Adapt the layout to the specific metrics defined above.

### Step 6: Set Alert Thresholds and Review Cadence

| Metric | Green (Healthy) | Yellow (Investigate) | Red (Act Now) | Check Frequency |
|---|---|---|---|---|
| [metric] | [healthy range] | [warning threshold] | [critical threshold] | [daily/weekly/monthly] |

**Review cadence**:
- **Daily**: Operational health (errors, latency, critical flows)
- **Weekly**: Input metrics and engagement trends
- **Monthly**: North Star, business metrics, OKR progress
- **Quarterly**: Strategic review and metric recalibration

### Step 7 (If AI Product): Add AI Metrics Layer

If the product includes AI or ML features, add a four-layer AI metrics stack:

**AI Layer 1 — Model Quality Metrics**:

*Classification / ranking*: Precision, Recall, F1-score (per class + macro/weighted), AUC-ROC, AUC-PR for imbalanced classes

*Text generation (LLMs)*: BLEU (n-gram precision vs. reference), ROUGE-L (recall-oriented), BERTScore (semantic similarity), LLM-as-judge score, Human evaluation rubric: relevance, fluency, factuality, helpfulness (1-5 scale)
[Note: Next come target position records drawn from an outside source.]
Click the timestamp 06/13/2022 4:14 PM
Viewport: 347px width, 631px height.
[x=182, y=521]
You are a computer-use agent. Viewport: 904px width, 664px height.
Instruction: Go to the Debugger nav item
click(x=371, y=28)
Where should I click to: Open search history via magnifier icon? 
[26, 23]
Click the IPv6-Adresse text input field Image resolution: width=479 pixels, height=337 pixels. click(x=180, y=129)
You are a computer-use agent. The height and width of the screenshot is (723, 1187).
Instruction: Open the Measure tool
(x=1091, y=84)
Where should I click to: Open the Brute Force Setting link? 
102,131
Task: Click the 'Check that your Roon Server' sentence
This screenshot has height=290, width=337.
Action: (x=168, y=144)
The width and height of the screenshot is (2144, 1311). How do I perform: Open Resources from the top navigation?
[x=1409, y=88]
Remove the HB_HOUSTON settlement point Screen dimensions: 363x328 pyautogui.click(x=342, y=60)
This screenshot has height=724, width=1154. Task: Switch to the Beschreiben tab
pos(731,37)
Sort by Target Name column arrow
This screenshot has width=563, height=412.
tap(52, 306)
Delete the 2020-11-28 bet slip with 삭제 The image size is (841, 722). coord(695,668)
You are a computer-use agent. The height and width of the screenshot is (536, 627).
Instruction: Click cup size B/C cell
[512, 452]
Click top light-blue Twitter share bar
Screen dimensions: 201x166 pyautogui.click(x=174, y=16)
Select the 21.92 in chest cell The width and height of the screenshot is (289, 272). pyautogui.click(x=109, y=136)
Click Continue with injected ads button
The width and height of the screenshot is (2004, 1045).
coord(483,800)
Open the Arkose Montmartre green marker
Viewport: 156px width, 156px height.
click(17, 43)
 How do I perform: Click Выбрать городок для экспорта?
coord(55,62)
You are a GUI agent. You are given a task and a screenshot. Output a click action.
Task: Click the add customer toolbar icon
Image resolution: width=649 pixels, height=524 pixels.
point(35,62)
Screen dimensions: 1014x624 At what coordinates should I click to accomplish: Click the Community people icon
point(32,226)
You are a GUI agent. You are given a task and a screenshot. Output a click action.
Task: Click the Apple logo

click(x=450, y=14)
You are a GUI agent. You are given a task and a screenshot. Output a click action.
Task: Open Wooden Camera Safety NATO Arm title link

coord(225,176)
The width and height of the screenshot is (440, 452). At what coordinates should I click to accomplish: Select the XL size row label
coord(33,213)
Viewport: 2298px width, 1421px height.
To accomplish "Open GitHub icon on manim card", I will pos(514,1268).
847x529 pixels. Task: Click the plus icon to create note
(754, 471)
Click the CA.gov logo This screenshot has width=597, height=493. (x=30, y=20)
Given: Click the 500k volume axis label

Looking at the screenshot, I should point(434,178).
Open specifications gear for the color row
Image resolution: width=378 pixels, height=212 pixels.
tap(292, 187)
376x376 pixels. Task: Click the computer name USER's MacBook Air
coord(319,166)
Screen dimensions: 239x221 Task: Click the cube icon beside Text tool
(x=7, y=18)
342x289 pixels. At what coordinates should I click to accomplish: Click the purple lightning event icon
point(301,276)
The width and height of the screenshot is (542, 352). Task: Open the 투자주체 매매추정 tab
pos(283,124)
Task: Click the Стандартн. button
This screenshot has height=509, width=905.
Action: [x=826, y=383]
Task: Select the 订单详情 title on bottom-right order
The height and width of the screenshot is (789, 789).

*RAG and grounded generation*: Hallucination rate (% responses with factual errors), Groundedness (% claims traceable to retrieved context), Citation accuracy, Context utilization rate

**AI Layer 2 — Operational Metrics**:
- **Latency**: p50, p95, p99 end-to-end response time (not just model inference)
- **Throughput**: Requests per second at peak; queue depth under load
- **Error rate**: Model errors, timeout rate, parse failures (target: < 0.1%)
- **Cost per inference**: Total cost / successful requests; trend over time
- **Token utilization**: Avg input + output tokens; headroom vs. context window limit
- **Availability**: Uptime SLA compliance; vendor-caused vs. self-caused outages

**AI Layer 3 — Product-Level AI Metrics**:
- **Task completion rate**: % of AI-assisted tasks completed successfully
- **AI feature adoption rate**: % of eligible users who engage with the AI feature
- **Override / correction rate**: % of AI outputs users edit or reject (high = quality issue)
- **Re-generation rate**: % of times users request a new output (dissatisfaction signal)
- **Trust score**: % of outputs receiving explicit positive feedback; trend over time
- **Time-to-value**: Time from AI feature engagement to desired outcome

**AI Layer 4 — Business Impact Metrics**:
- **Revenue attribution**: Incremental revenue from AI-assisted conversions
- **Cost savings**: Reduction in manual work, support tickets, or headcount enabled by AI
- **NPS delta**: NPS difference between AI feature users vs. non-users
- **Retention impact**: Retention rate of AI adopters vs. control group
- **AI feature ROI**: (Revenue + savings) / (model + infra + labor costs)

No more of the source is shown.